▶ _GIVEN DATA_:
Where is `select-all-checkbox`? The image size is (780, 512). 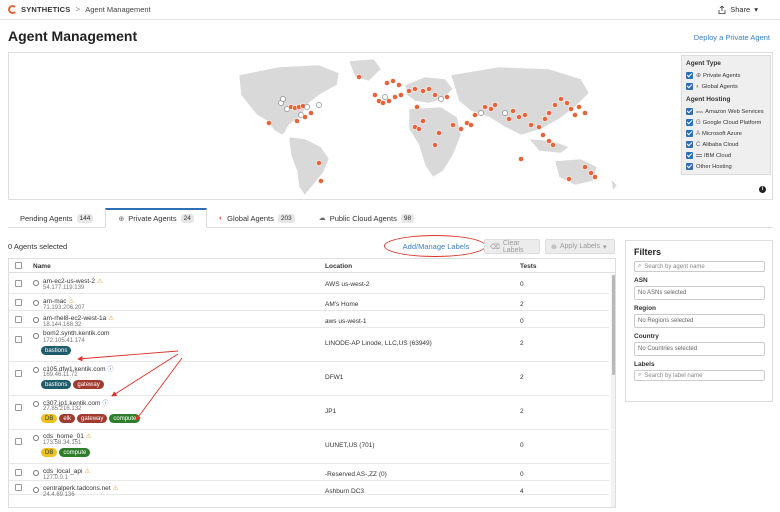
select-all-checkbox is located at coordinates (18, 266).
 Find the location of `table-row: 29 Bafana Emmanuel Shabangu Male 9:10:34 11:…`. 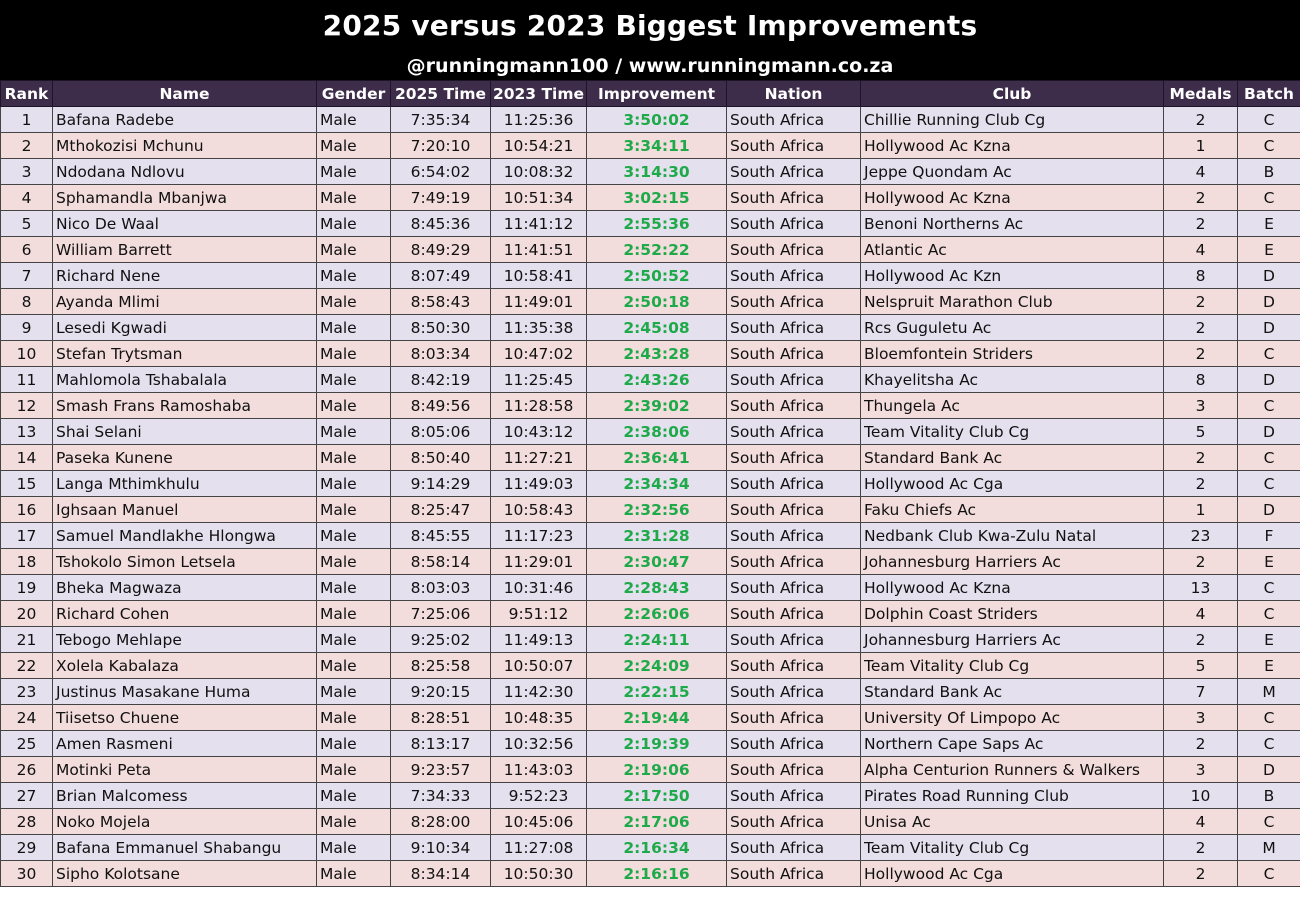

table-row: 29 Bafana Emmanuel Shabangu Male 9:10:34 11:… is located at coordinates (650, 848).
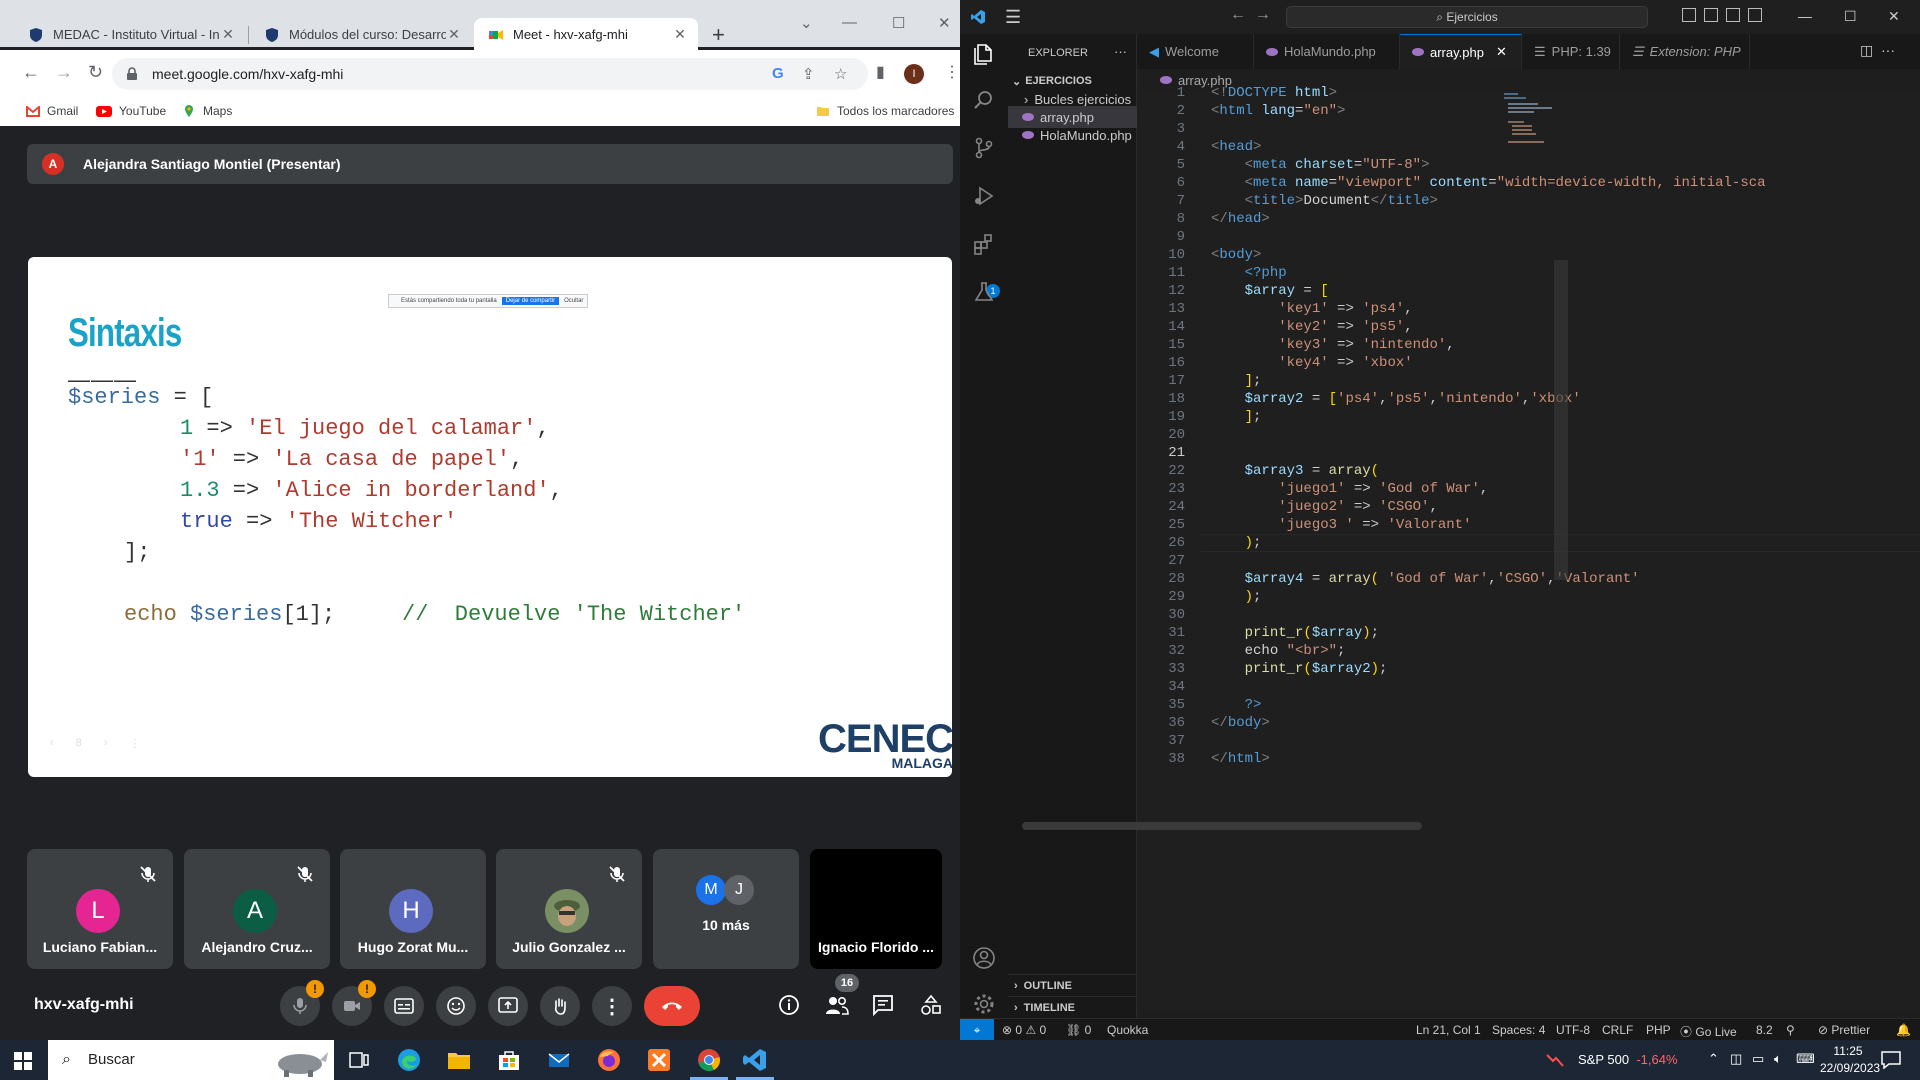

...

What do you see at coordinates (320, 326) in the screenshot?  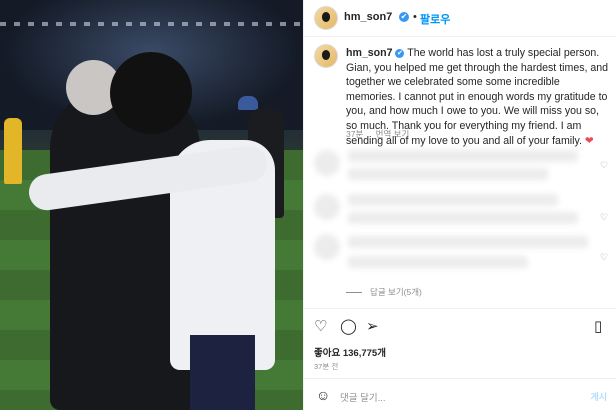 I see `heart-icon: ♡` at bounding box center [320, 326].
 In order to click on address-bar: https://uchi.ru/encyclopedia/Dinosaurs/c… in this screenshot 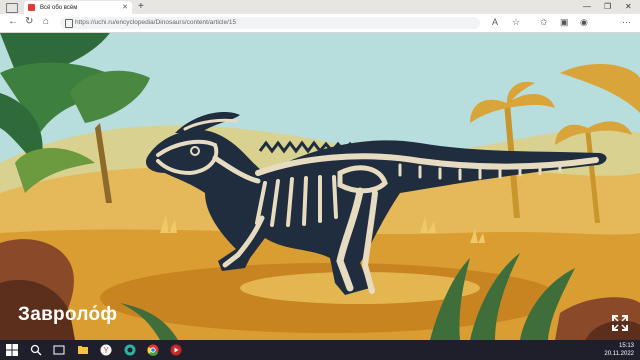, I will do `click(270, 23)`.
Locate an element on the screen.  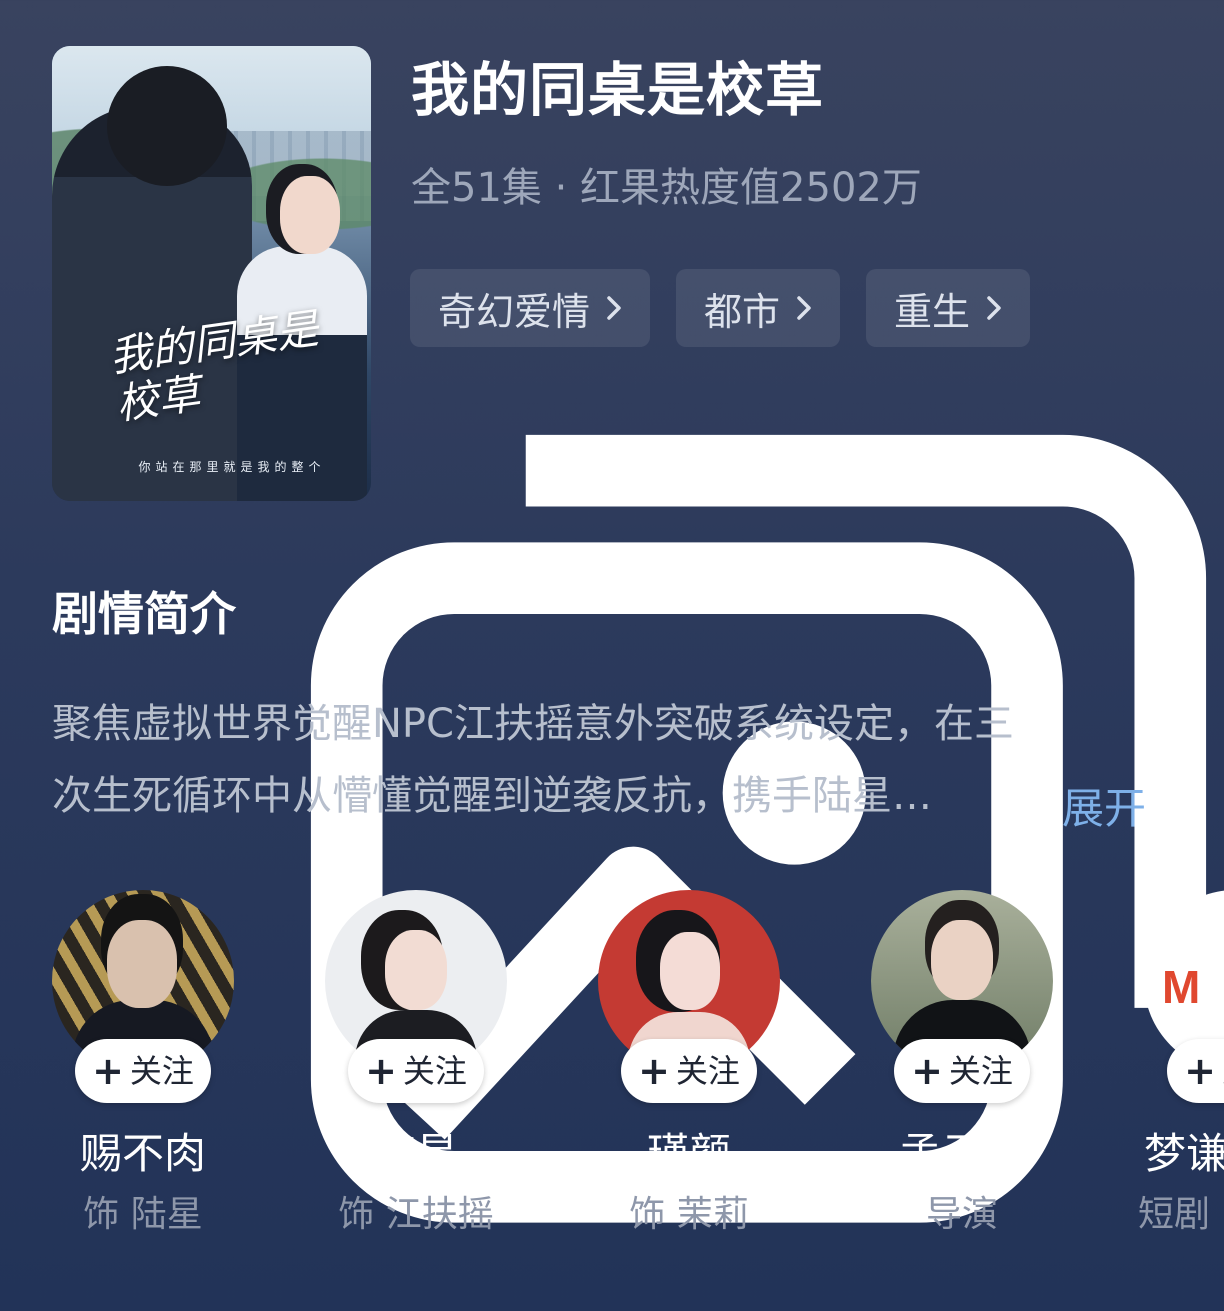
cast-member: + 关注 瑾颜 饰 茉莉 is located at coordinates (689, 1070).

▶ _YOUR ASSIGNMENT_: Quote verbatim the lines beginning with the one containing "is (780, 512)." and ending with the one containing "table-row: 29 Bafana Emmanuel Shabangu Male 9:10:34 11:… is", both included, leaving out the pictures.

▶ _SOLUTION TO THIS EXERCISE_:
Where is `select-all-checkbox`? The image size is (780, 512). 
select-all-checkbox is located at coordinates (18, 266).
 Find the location of `table-row: 29 Bafana Emmanuel Shabangu Male 9:10:34 11:…`. 

table-row: 29 Bafana Emmanuel Shabangu Male 9:10:34 11:… is located at coordinates (650, 848).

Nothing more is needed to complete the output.